“Trust is the lubrication that makes it possible for organizations to work.” – Warren Bennis
Every day I am grateful to work with a great team of colleagues. They are colleagues who trust each other to share important information, work collaboratively, challenge each other’s ideas to make sure that we are doing the best work we can, and they back each other up when needed. I needed that back-up relief immensely a couple of months ago when I experienced a TMJ flare that was so painful I couldn’t facilitate one of my leadership programs. My team graciously stepped in to take my place, setting aside other priorities to make sure that the program went off without a hitch. I trusted that they could do it well, and in turn, I found that our trust in each other grew from that experience.
As, Warren Bennis says, trust is the lubrication that makes organizations work. It’s the lifeblood of effective teams, because it provides a sense of safety so that teams can do their best work. When people feel safe, they are more likely to take risks and collaborate on projects. When people don’t feel safe or supported in their work team, they’ll spend their time and energy protecting themselves and their interests from potential threats.
But what can you do as a leader to build trust in your team and create a sense of safety? Here are a few tips from Mind Tools, that I’d like to share with you.
- Lead by example. Extend trust to your team members and show them that you trust them. Allow them to step in for you or take the lead on an important assignment.
- Communicate openly. Hold face-to-face meetings, both for the entire team and one-on-one meetings so that you can discuss progress on goals and any potential problems that arise. Set the stage for meaningful conversation and dialogue, and use problem solving discussions as an opportunity to build trust as team members learn from each other’s unique perspective. Most importantly, eliminate any hidden agendas.

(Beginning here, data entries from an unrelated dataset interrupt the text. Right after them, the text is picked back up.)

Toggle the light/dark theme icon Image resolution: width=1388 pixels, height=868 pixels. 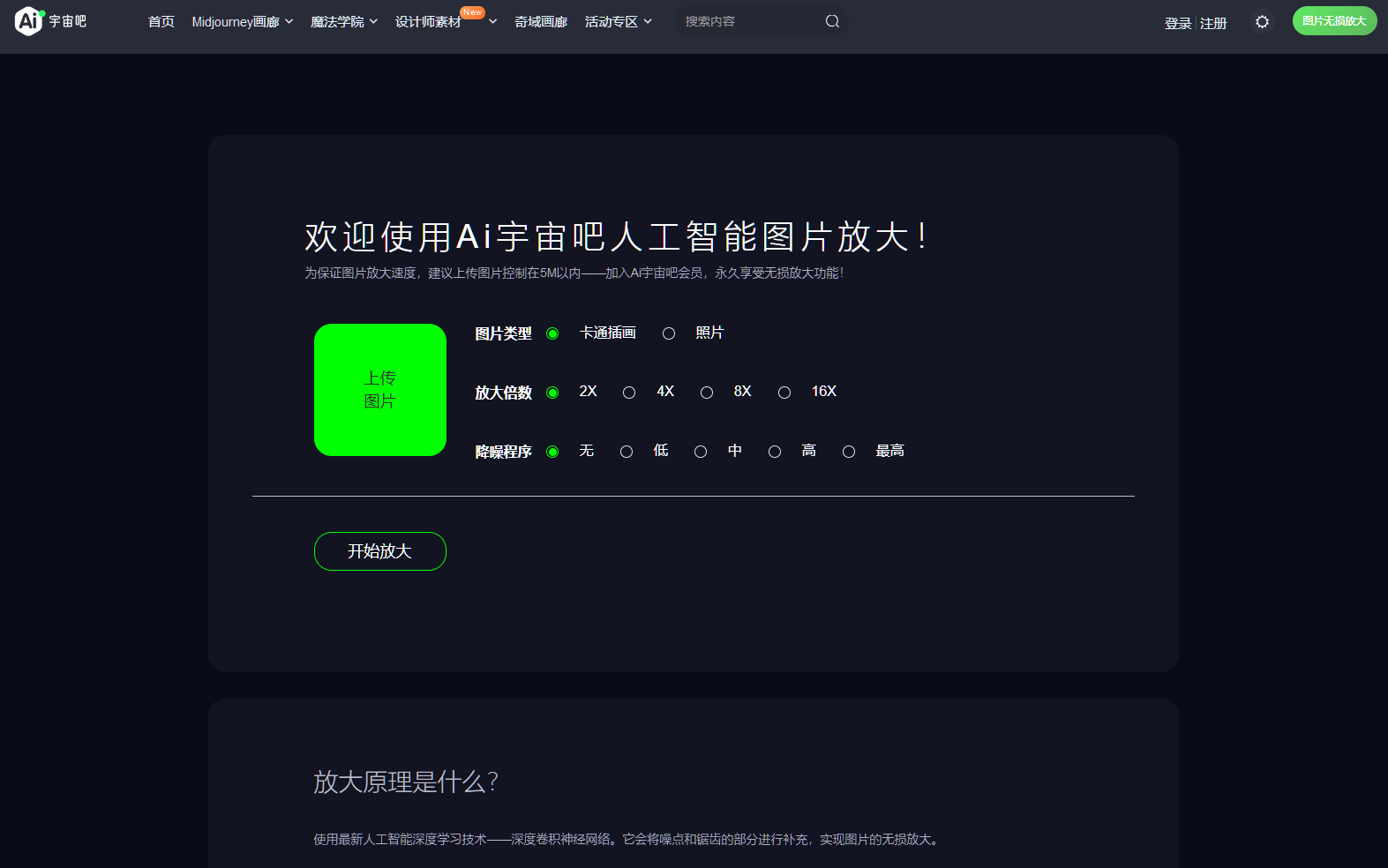point(1262,22)
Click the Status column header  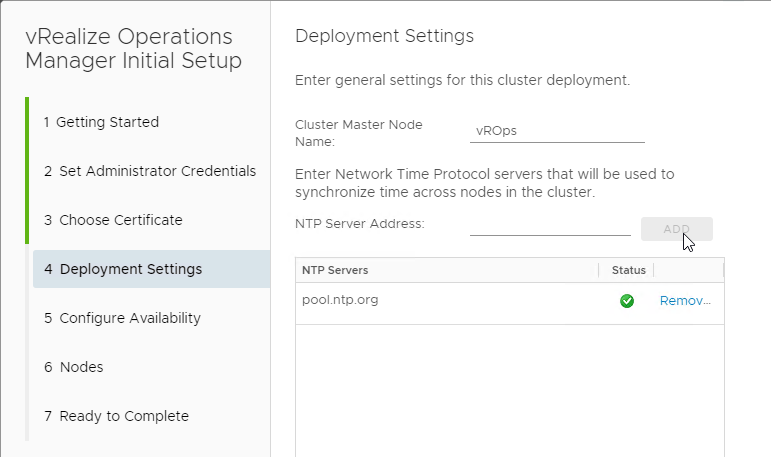628,270
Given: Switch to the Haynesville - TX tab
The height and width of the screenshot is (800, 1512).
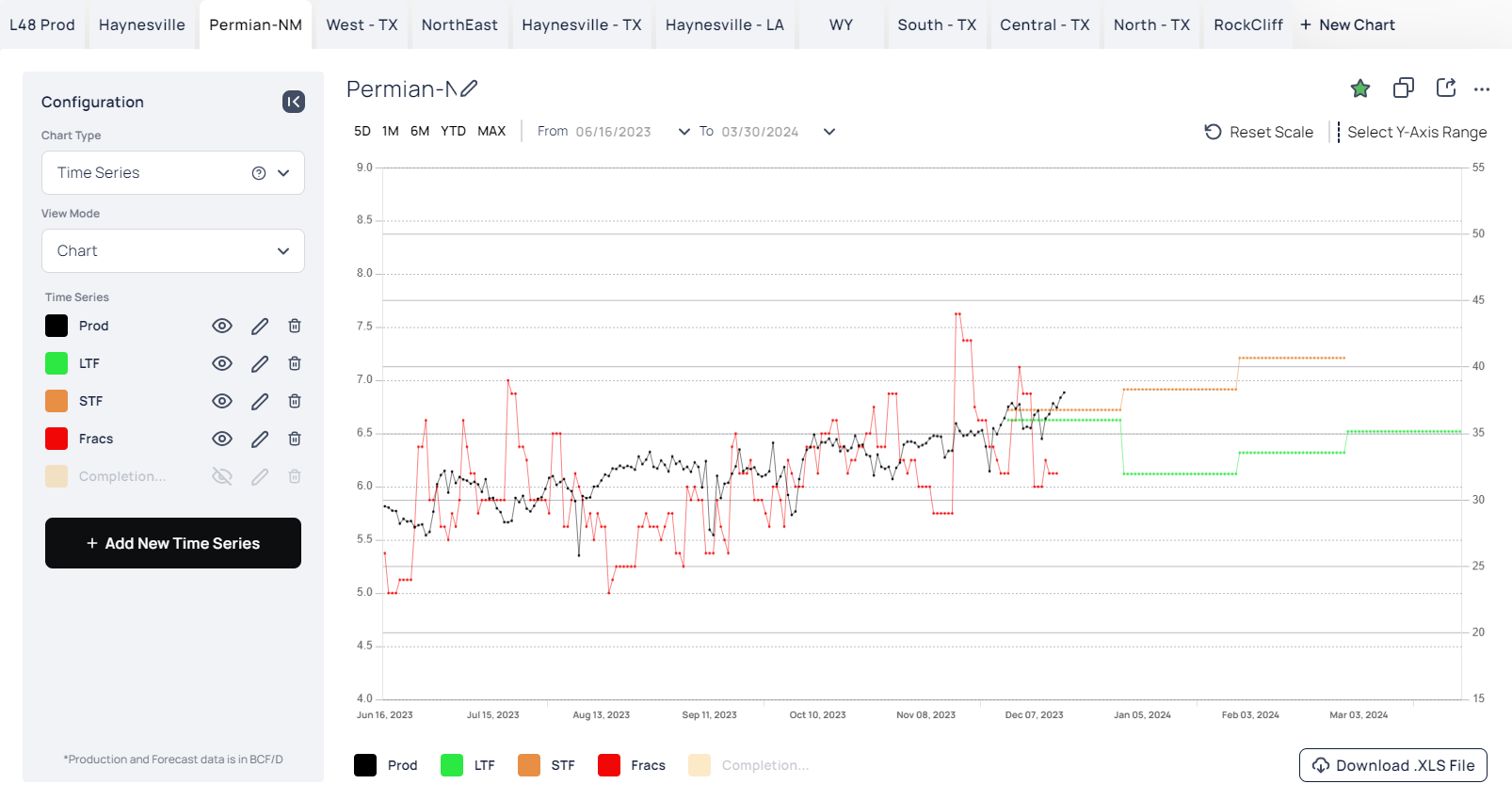Looking at the screenshot, I should click(581, 25).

- Know each other personally. Create opportunities in team meetings to get to know each other as people. In our team, we share “good news” at the start of meetings to learn about both professional or personal good news from our teammates. Set aside some time for team building throughout the year in retreats or staff events.
- Don’t place blame. We are all human, and at times, mistakes are made. Use these as opportunities to address the issue, create a solution and move forward, rather than placing blame.
What advice do you have for building team trust?